▼
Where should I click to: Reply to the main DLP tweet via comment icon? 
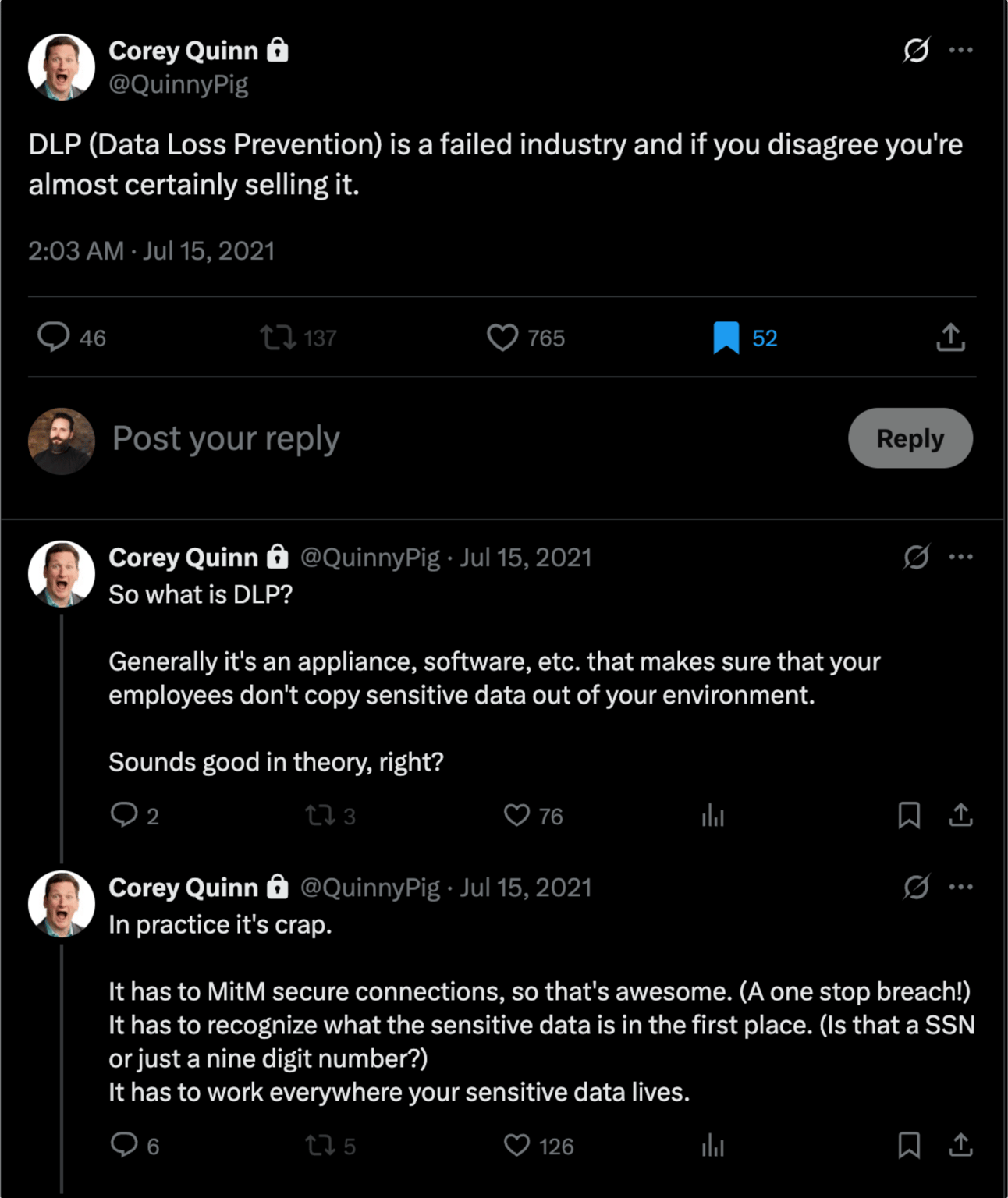(x=54, y=338)
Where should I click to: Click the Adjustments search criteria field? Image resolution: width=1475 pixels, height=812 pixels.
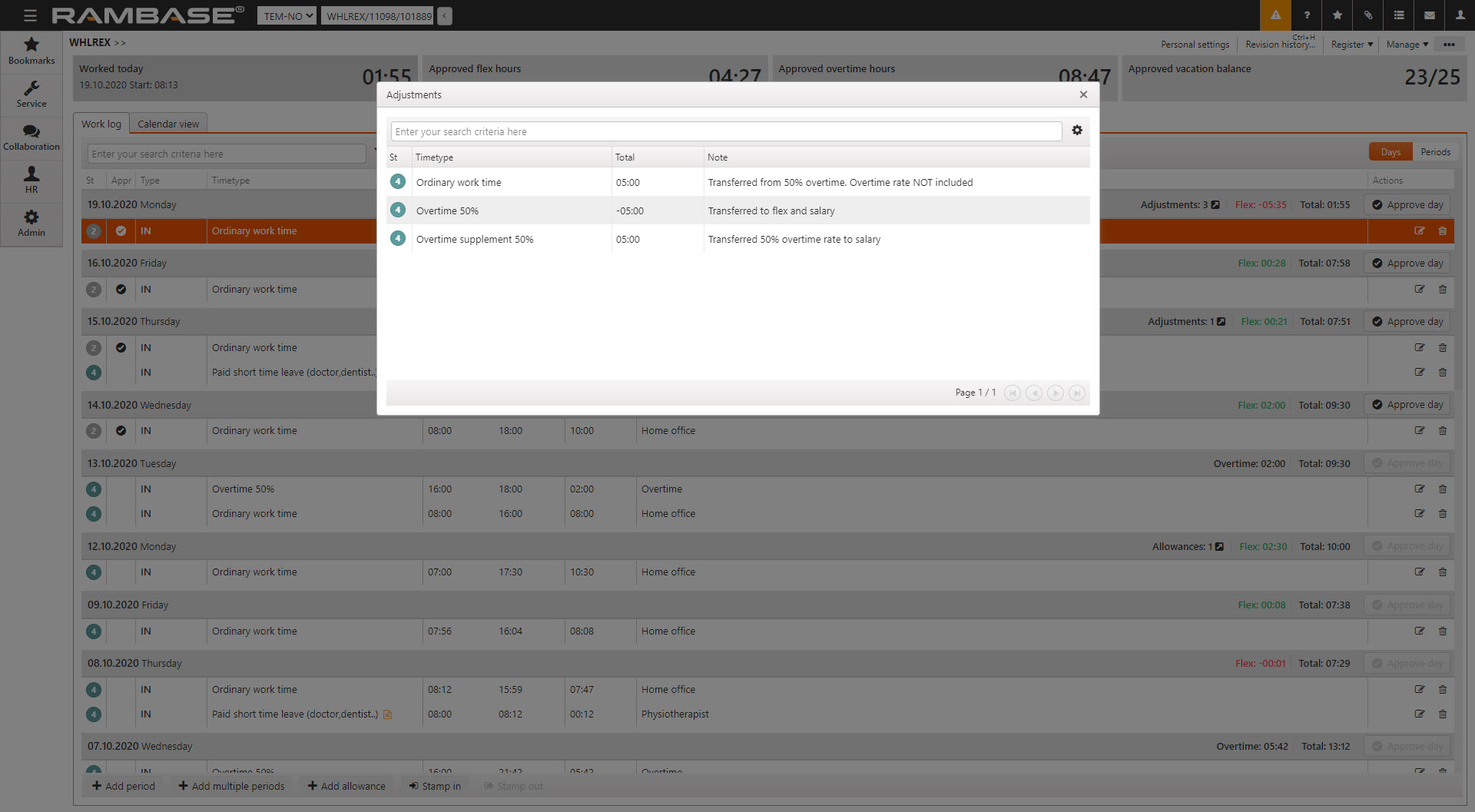point(726,131)

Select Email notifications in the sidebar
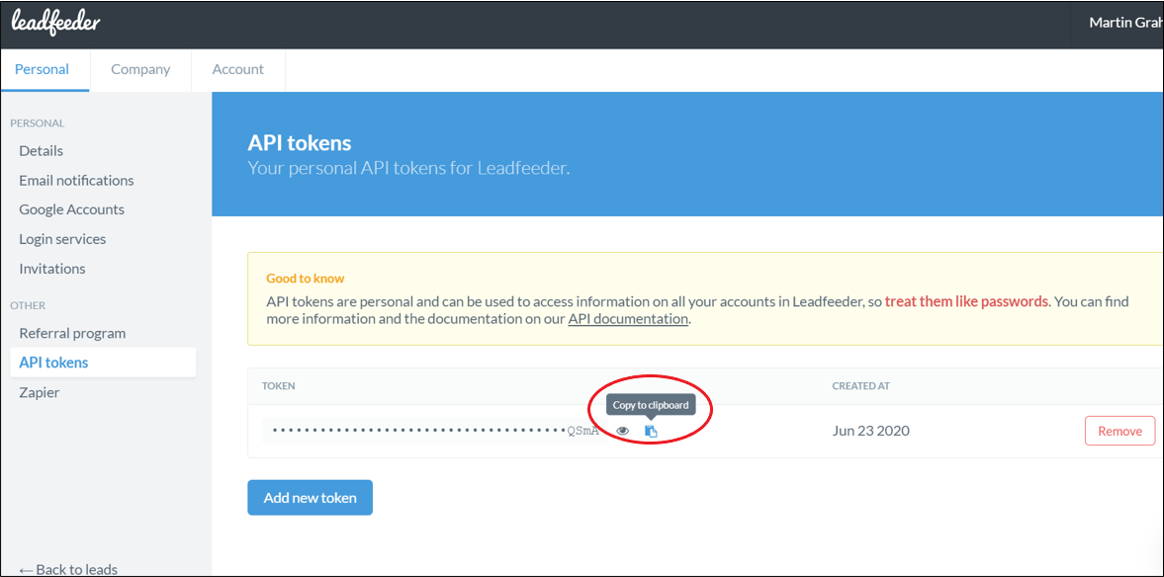pos(76,180)
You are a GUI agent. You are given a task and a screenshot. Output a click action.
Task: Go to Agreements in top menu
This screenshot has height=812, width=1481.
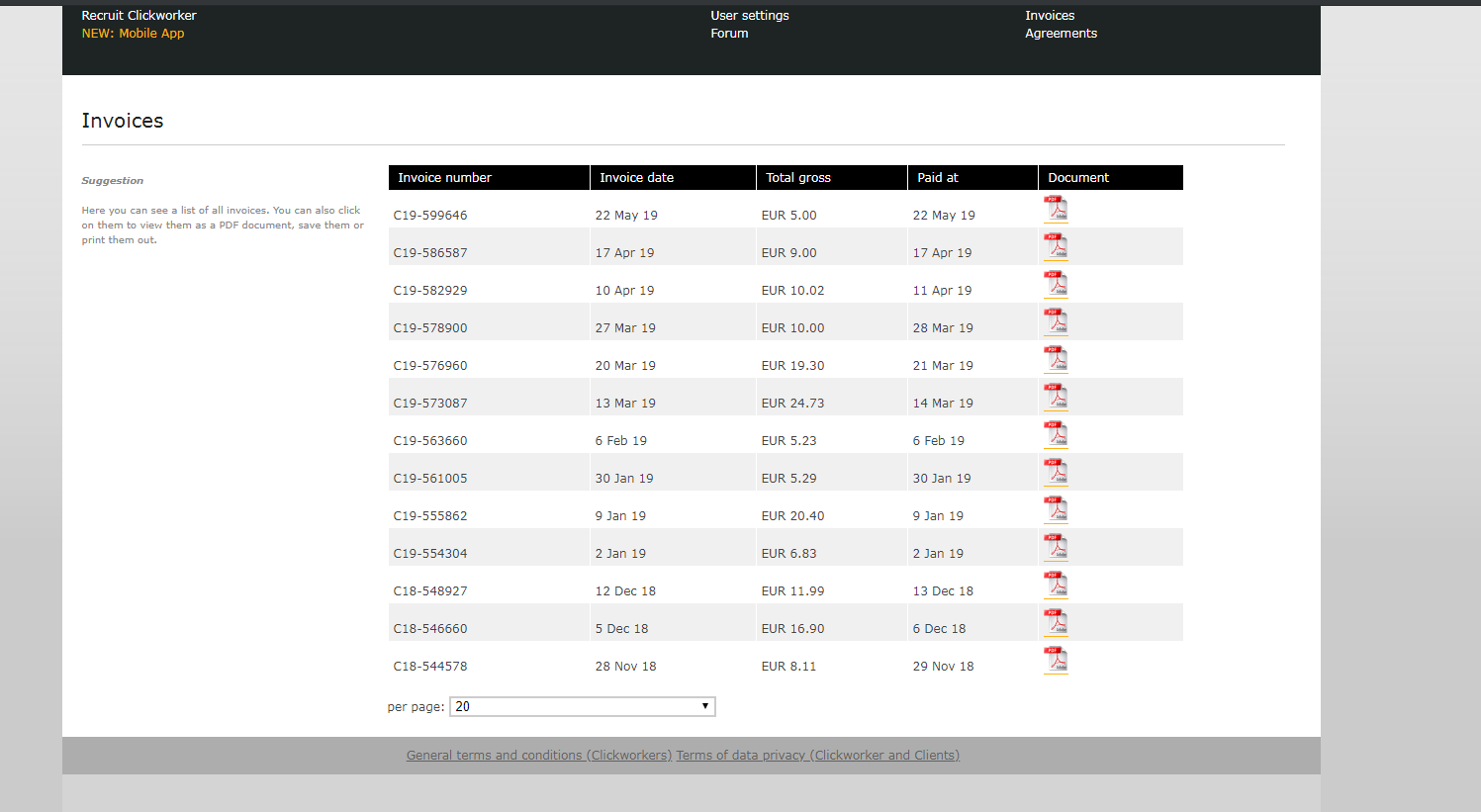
▲
| ABOUT THIS EXERCISE |
Exactly those lines that run from the line holding "Select Email notifications in the sidebar" to the end of the listing above, both included, are to be reproduced, with pictures left out.

| WRITTEN ANSWER |
Select Email notifications in the sidebar
pos(76,180)
You are a GUI agent. You are given a task and a screenshot. Output a click action.
Task: Go to Agreements in top menu
This screenshot has height=812, width=1481.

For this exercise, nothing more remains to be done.